Flatbush, Brooklyn isn't exactly a crucial swing district, but Orthodox Jews gathered at a synagogue here Monday night nonetheless to debate the candidates — and offer a glimpse of a growing community's political leanings.
More than 100 people came to Talmud Torah of Flatbush for "Election 2016: The Jewish Perspective," a panel moderated by local radio host Leon Goldenberg. The event included New Jersey Rabbi Menachem Genack, who spoke in defense of Clinton, and Brooklyn assemblyman Dov Hikind, who said he plans to write-in Paul Ryan for president on Nov 8.
But while there were no Trump supporters on stage, the audience had its share, including Heshy Friedman, a member of "Jewish Democrats for Trump," a group that is running ads in Jewish newspapers in swing states including Florida and Ohio.
Rabbi Genack, a longtime Clinton supporter, noted that he had voted Republican the last three presidential elections, but would vote for Clinton on Nov. 8 because of her advocacy for Israel as First Lady, senator of New York, and secretary of state. Clinton distinguished herself from Obama during her tenure at the State Department and would be a stronger ally to Israel than the president, Genack argued.
“This notion that Hillary is Obama is inaccurate," Genack said. Clinton shared an "emotional bond" with Israel and “will hopefully move the party back to the center because she’s a moderate,” the rabbi told the audience.
Hikind, a Democrat whose political roots are in pro-Israel radicalism, took swipes at both Clinton and Trump and told audience members to vote their conscience. Hikind argued that Clinton's approval of the 2015 Iran nuclear agreement disqualified her for the presidency and Trump's lack of foreign policy knowledge made him a threat to Israel. Instead, Hikind announced he would write-in Paul Ryan for president.

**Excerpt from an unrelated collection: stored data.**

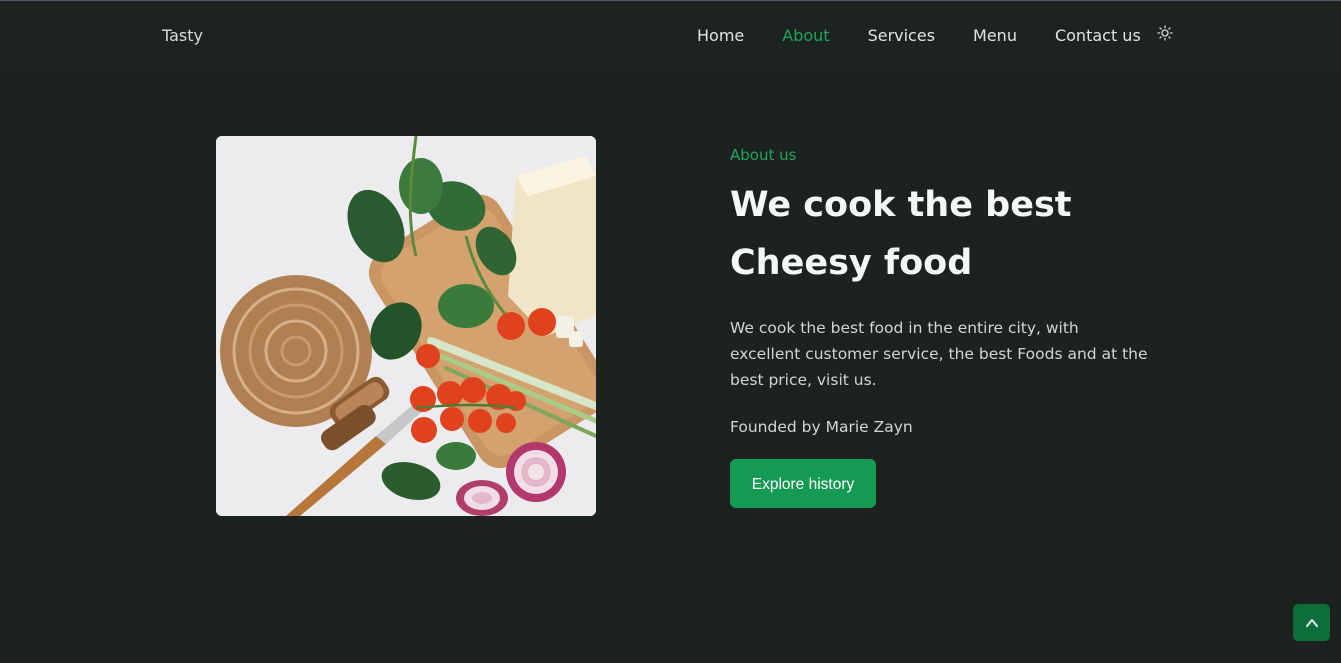  I want to click on logo: Tasty, so click(182, 36).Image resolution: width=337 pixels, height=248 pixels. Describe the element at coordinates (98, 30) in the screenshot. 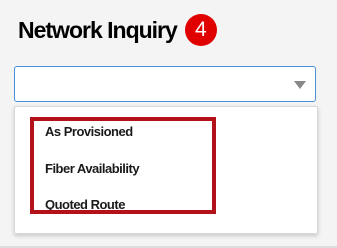

I see `page-title: Network Inquiry` at that location.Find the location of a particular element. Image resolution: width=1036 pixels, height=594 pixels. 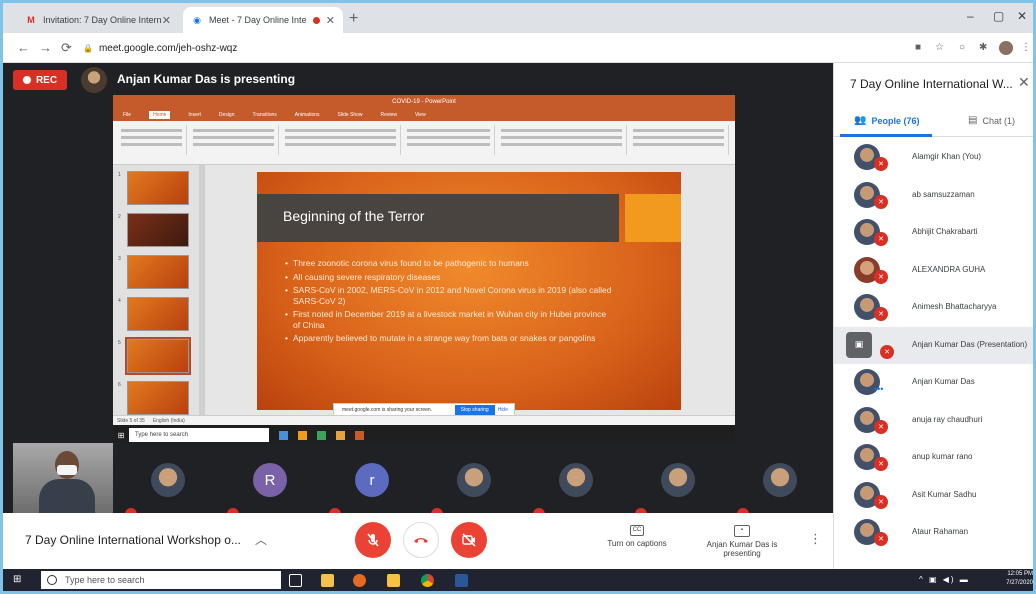

shared-taskbar-search: Type here to search is located at coordinates (199, 435).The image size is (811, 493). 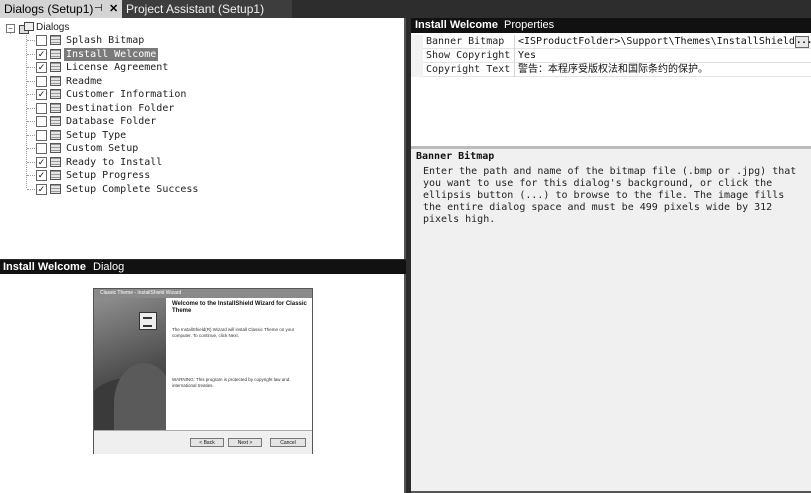 I want to click on property-row-show-copyright: Show Copyright Yes, so click(x=611, y=56).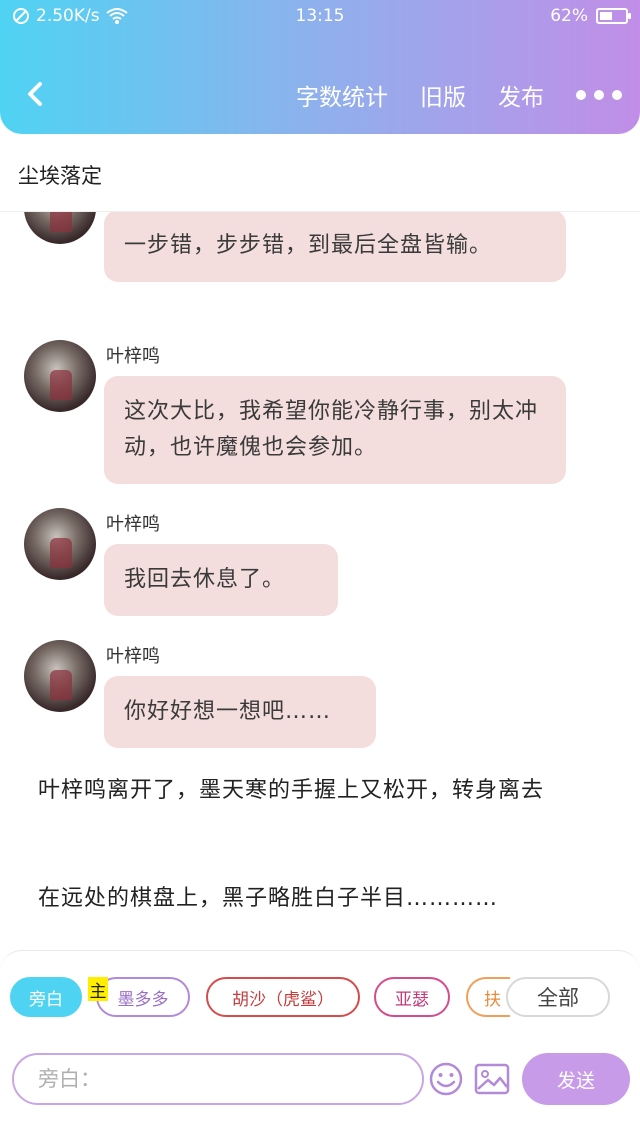 This screenshot has height=1138, width=640. Describe the element at coordinates (335, 430) in the screenshot. I see `message-bubble: 这次大比，我希望你能冷静行事，别太冲动，也许魔傀也会参加。` at that location.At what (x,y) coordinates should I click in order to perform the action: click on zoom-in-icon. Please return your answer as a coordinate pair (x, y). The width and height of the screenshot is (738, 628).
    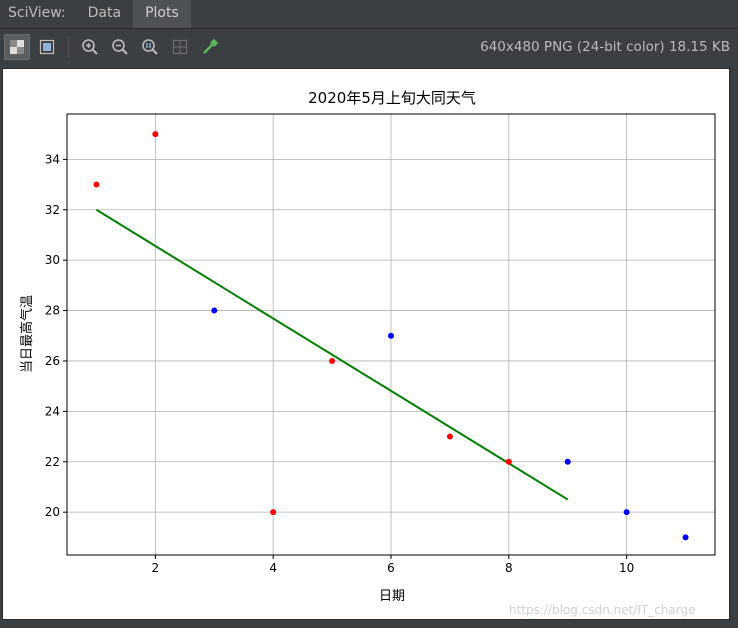
    Looking at the image, I should click on (90, 47). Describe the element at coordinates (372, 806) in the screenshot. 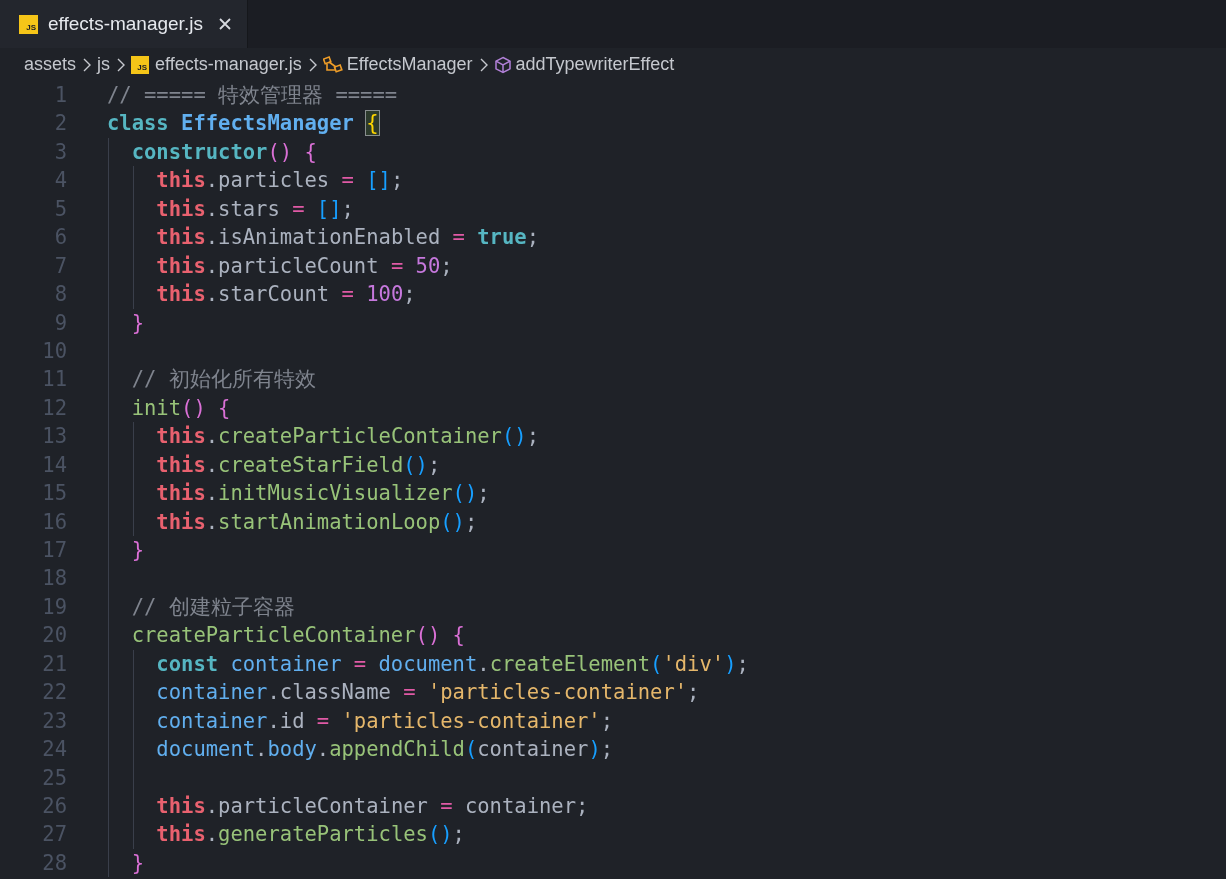

I see `code-line: this.particleContainer = container;` at that location.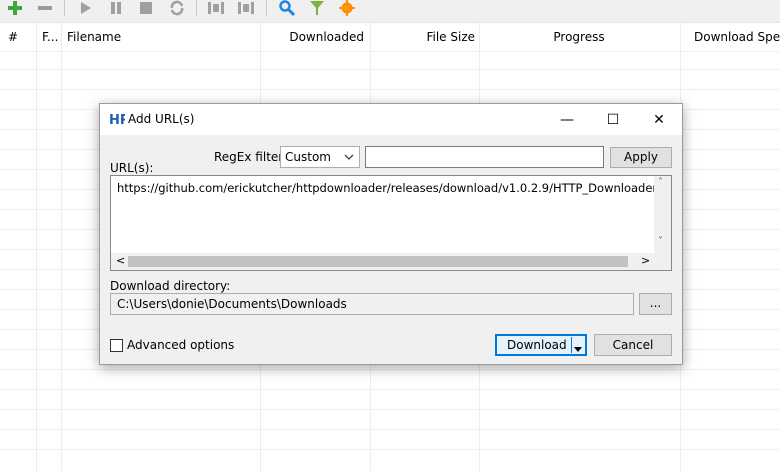 This screenshot has height=471, width=780. I want to click on advanced-options-checkbox, so click(116, 346).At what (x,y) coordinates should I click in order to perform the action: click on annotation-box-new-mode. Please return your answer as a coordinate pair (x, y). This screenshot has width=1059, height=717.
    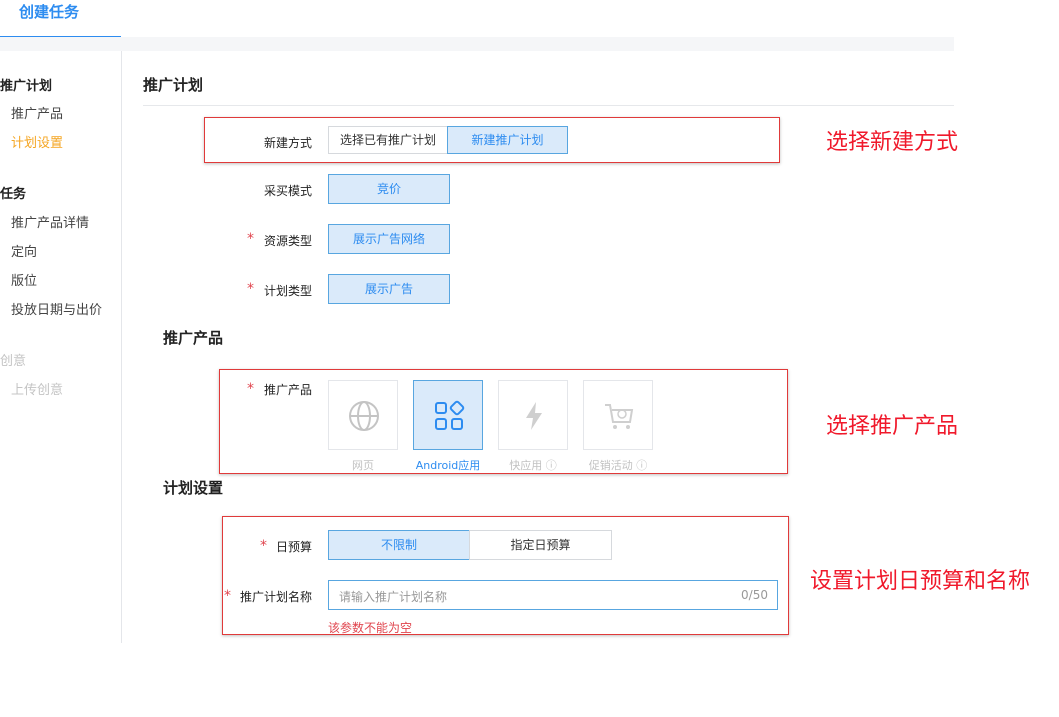
    Looking at the image, I should click on (492, 140).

“This is the kind of person we really need,” he said of Ryan.
Hikind, who earned headlines in 2013 for dressing up in blackface to a party and once suggested Jewish support for Obama was "a disease," said he often crossed party lines to vote Republican. “Today, Republicans are our best friends. They really are our best friends.”
Both men offered scathing criticism throughout the evening of President Obama's approach to Israel, his contentious relationship with Prime Minister Netanyahu, and the Iran deal. “Obama is a disaster for America,” Hikind exclaimed. “We both agree that the Iran deal was a terrible deal,” said Genack.
Hikind saved some of his sharpest comments for Bernie Sanders and the liberal wing of the Democratic Party that he believed was increasingly hostile toward Israel. "Progressive Democrats scare the daylight out of me," Hikind said. Sanders "represents everything that endangers the well being of the Jewish state.”
American Jews traditionally vote for Democrats, though a 2015 Gallup poll showed that nearly 30% of Jews identified as Republican—up from 22% in 2008 and with Orthodox voters leaning more toward Republicans.
Like Assemblyman Hikind, much of Flatbush's Orthodox community still identifies with the Democratic Party but supports national GOP candidates.
Friedman, the "Jewish Democrats for Trump" activist, said he voted Democrat in local New York races but supported Republicans at the top of the ticket.
Ayton Eller, another Flatbush resident who identified as a Democrat, wore a Trump logo on his skullcap.
"I'm an American Jew first, and I'm voting for Trump because he's a strong supporter of Israel," Eller said. "When Clinton was New York’s senator, she pandered to Jews. As soon as she became secretary of state, she flipped her policies and opposed Jewish settlements. She supported the Iran nuclear deal, which is a catastrophe for Israel that legitimizes Iran.”
One "Jewish Democrats for Trump" flier Friedman's group passed out read "4 Reasons Why Every Jew Must Vote TRUMP" and included a message at the bottom, "What is happening throughout Europe must NOT be allowed to happen to us." Another made reference to the Holocaust: "Hillary's facilitation of Iran's nukes could mean six million in 9 minutes. Never again dare we remain silent."